All the HTML we’ll ever need here is an opening <body> and <canvas> tag. Since no other elements will follow, we can omit the closing tags. As a result, we save 16 bytes (7 for </body> and 9 for </canvas>).

Since JavaScript lets us to use element IDs as variables, I used only C here for the canvas. Although attributes of one value may not require quotes, we still need them for the body’s onload because having '2d' in .getContext('2d') as a value in quotes, the browser will treat all else before and after it as separate attribute-value pairs.
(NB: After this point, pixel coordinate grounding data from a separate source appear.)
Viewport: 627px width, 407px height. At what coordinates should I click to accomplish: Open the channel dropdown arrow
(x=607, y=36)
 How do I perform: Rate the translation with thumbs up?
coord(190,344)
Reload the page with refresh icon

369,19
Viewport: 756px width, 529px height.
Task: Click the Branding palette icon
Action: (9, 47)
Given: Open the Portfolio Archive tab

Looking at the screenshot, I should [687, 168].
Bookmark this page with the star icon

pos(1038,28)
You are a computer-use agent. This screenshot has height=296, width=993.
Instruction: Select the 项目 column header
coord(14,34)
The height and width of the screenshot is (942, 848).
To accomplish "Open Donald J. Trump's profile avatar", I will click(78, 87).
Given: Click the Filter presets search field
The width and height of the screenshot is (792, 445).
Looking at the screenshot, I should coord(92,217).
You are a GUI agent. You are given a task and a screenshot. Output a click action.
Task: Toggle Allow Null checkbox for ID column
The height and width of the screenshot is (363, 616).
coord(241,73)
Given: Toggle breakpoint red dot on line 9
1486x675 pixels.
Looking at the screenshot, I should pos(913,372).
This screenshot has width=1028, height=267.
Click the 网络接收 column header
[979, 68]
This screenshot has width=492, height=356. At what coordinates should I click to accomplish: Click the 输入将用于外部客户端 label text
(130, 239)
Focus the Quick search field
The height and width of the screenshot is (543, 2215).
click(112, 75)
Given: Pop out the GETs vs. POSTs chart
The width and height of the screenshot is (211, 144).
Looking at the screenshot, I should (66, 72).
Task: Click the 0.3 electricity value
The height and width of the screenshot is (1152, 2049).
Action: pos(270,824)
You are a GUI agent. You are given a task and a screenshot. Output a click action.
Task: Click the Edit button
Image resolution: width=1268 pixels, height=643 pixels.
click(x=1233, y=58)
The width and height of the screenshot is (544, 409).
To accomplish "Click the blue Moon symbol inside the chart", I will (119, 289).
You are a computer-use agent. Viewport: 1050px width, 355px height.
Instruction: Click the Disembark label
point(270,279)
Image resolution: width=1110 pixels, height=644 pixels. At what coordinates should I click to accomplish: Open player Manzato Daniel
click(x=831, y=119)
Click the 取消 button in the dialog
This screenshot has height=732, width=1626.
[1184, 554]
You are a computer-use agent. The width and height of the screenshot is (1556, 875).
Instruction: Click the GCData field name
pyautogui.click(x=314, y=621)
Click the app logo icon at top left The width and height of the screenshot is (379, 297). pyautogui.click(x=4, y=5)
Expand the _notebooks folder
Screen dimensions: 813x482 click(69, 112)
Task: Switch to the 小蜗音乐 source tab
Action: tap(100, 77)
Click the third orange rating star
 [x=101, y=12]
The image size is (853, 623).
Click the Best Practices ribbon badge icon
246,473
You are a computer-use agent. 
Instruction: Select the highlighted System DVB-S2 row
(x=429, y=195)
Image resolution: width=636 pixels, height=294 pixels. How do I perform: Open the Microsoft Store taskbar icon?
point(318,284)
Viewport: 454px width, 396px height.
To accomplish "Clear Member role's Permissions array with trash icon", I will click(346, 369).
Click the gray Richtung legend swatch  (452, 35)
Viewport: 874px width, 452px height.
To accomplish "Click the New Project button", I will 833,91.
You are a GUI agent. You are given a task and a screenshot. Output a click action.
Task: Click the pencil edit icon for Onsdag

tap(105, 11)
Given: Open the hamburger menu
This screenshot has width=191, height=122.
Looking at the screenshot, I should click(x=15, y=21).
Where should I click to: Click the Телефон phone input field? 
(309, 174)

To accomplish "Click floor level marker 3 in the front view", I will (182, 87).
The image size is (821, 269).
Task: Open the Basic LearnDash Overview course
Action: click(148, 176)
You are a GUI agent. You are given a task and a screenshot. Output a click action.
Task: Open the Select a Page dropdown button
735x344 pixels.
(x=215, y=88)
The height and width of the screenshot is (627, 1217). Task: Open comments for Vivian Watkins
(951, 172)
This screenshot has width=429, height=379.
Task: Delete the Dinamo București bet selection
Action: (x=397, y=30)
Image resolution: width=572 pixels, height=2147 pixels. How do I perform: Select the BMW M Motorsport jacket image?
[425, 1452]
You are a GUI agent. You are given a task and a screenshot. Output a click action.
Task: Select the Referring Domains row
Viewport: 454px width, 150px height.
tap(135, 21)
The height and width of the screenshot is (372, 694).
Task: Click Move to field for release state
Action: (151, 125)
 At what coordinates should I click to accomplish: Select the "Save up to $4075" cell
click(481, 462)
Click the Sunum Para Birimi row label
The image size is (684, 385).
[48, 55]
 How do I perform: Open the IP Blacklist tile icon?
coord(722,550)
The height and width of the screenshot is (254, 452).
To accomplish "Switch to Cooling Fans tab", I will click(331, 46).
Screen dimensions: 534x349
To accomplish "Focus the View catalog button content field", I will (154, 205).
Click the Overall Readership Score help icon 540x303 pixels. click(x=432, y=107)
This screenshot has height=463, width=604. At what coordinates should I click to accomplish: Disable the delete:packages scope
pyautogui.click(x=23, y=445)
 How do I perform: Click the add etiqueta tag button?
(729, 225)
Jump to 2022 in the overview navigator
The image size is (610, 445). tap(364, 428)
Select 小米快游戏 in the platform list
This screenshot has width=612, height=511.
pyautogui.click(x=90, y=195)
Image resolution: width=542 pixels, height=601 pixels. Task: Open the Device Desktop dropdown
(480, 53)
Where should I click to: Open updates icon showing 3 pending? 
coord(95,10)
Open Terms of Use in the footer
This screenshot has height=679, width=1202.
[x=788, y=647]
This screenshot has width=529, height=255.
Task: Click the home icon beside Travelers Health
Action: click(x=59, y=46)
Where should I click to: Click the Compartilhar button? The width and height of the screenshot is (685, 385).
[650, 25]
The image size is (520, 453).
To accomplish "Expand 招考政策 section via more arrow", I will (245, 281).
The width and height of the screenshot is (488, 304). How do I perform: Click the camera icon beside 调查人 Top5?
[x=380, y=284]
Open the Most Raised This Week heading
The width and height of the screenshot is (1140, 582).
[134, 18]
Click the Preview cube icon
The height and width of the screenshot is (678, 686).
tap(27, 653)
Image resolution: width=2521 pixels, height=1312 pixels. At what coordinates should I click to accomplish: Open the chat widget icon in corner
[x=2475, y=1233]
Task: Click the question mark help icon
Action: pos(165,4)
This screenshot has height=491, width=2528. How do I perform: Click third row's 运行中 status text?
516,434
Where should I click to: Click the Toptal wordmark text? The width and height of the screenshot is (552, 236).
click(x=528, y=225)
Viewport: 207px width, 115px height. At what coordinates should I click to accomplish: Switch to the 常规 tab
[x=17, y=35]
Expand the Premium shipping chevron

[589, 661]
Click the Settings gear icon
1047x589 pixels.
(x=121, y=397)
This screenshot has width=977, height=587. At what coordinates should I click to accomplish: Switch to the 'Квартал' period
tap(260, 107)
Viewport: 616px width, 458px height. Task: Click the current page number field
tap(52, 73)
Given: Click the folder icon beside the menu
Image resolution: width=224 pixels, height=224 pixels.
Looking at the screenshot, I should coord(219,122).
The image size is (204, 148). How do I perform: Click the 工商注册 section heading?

Then some =s will become invalid HTML syntax.

Context, Main Variables, and Snowflake Array

c = C.getContext('2d');

As mentioned earlier, we can use the canvas ID like a variable; using document.getElementById('C') or document.querySelector('#C') would just rack up the expense.

R = Math.random;

Since we’re using Math.random() more than once for randomizing the starting snowflake positions, we can assign R the function. Then we’d save 10 bytes per use of R()!

H = 164;

H is the height of the canvas (150) plus enough space (14) past the bottom so that when snowflakes are moved back to the top, it doesn’t look like they magically disappear.

F = [];
f = 99;
while (f--)
    F[f] = {
        y: R() * H,
        s: R()
    };

The last chunk of code before the setInterval() is where we generate 99 snowflakes as well as determine their starting y-positions (y) and speeds (s). For the random values, we use our byte-saving R() function. Rather than using a for loop of any kind and .push() to supply the F array, we can use fewer bytes with a while loop with a counter starting at 99. Then we can append each snowflake object using F[f]=, which is 3 bytes cheaper than F.push().

The Animation Loop

setInterval(`
    c.fillRect(x = 0,0,300,H);
    for (f of F) {
        c.font = 28 * f.s + 'q a';
        f.y = f.y % H + f.s;
        c.fillText('*',x,f.y);
        x += 3;
        c.fillStyle = x > 296 ? '#000' : '#fff'
    }
`,9)

The setInterval() here is where all the logic and drawing happens. Although I don’t recommend doing it anyway due to security concerns, you can supply the whole function as a string or template literal.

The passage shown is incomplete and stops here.